A disruptive product is able to change up the market landscape, often pulling customers away from industry staples. Having the right team working on a disruptive project is essential.

Read more about how to set up your organization to support developing disruptive products.

Organizational Structure and Disruptive Products

When a manager evaluates her company’s capabilities and disabilities in order to take on a new project for a disruptive product, it’s critical that she chooses the right team organization to manage it. 

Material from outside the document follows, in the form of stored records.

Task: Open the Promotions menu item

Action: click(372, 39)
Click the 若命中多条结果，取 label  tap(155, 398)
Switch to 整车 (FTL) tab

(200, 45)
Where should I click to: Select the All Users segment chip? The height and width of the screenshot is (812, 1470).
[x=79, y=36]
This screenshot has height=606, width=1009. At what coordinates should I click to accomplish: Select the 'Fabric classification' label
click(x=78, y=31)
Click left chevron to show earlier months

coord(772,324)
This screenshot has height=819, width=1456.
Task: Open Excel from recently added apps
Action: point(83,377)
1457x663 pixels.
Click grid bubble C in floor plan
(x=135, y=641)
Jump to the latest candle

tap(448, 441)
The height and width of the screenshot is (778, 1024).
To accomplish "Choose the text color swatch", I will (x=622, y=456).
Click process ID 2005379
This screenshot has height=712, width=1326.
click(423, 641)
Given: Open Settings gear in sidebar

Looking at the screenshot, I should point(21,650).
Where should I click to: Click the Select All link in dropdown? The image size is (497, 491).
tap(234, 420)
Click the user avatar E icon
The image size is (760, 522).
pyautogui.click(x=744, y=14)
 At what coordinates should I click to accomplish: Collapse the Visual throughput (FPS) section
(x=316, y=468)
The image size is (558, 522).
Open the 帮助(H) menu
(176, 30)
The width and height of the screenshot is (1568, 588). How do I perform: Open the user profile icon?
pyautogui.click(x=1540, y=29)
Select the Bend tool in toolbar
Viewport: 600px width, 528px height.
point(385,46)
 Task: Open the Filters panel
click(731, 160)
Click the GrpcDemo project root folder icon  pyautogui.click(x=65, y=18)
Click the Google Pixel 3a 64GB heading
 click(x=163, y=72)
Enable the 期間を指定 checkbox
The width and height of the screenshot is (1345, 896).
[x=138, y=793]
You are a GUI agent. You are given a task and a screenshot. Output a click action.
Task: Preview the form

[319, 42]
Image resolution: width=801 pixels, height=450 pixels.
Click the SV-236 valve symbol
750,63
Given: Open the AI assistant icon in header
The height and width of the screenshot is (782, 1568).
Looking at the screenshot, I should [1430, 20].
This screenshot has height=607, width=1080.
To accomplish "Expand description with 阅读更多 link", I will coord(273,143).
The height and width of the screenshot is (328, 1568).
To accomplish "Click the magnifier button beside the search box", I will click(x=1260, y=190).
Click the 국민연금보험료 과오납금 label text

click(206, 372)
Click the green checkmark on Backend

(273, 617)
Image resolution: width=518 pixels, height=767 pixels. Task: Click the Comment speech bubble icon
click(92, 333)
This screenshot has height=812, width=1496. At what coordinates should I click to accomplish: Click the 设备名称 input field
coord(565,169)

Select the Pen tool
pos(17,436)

These are the most effective organizational structures based on capabilities: 

  • The values are compatible, but not the processes: If the project is a sustaining technology—meaning it fits the company’s values—but it’s radical enough to require new processes, the project can be executed within the company. However, it needs a heavyweight team, which has the autonomy to create new workflows and patterns of communication that become processes specific to that team. Heavyweight team members must each act as a sort of general manager to make decisions that are in the best interest of the project. 
  • The values and processes are both compatible: Disruptive products can be executed within the company by a functional or lightweight team, which simply has a project manager overseeing the project. 
  • Neither the values nor processes are compatible: If the project is disruptive, it’s incompatible with the company’s values as well as its processes. This kind of project requires a spin-out or acquired entity managed by a heavyweight team.
  • The processes are compatible, but not the values: If the disruptive products project fits the company’s existing processes, but not its values, because the innovation requires a different cost structure, there are two options: First, the project could be executed within the company, as long as company leaders ensure that the project develops independent budgeting and management processes. Second, the project could be carried out in a spin-out or acquired organization. 

Values and Processes Case Study

Digital Equipment Corporation (DEC) was a major minicomputer maker from the 1960s to the 1980s, but the company failed to adapt when personal computers disrupted the industry.

Let’s look at each of the sources of capabilities and disabilities to see why DEC struggled with disruptive products. 

1) Resources: DEC had ample resources—including money, competent engineers, and advanced technology—to transition to the personal computer market. 

2) Processes: DEC’s processes were tailored to the minicomputer market, which became disabilities in the personal computer market. DEC designed and manufactured many custom components for their minicomputers, which they sold directly to customers. As a result of this highly detailed and hands-on process, the company turned out a new product every two to three years. 

Personal computers were disruptive products that required very different processes. The market and cost structure demanded that computer makers order components from suppliers, manufacture the computers in high-volume assembly lines, and sell the products via retailers. Additionally, companies had to turn around new products once or twice a year. 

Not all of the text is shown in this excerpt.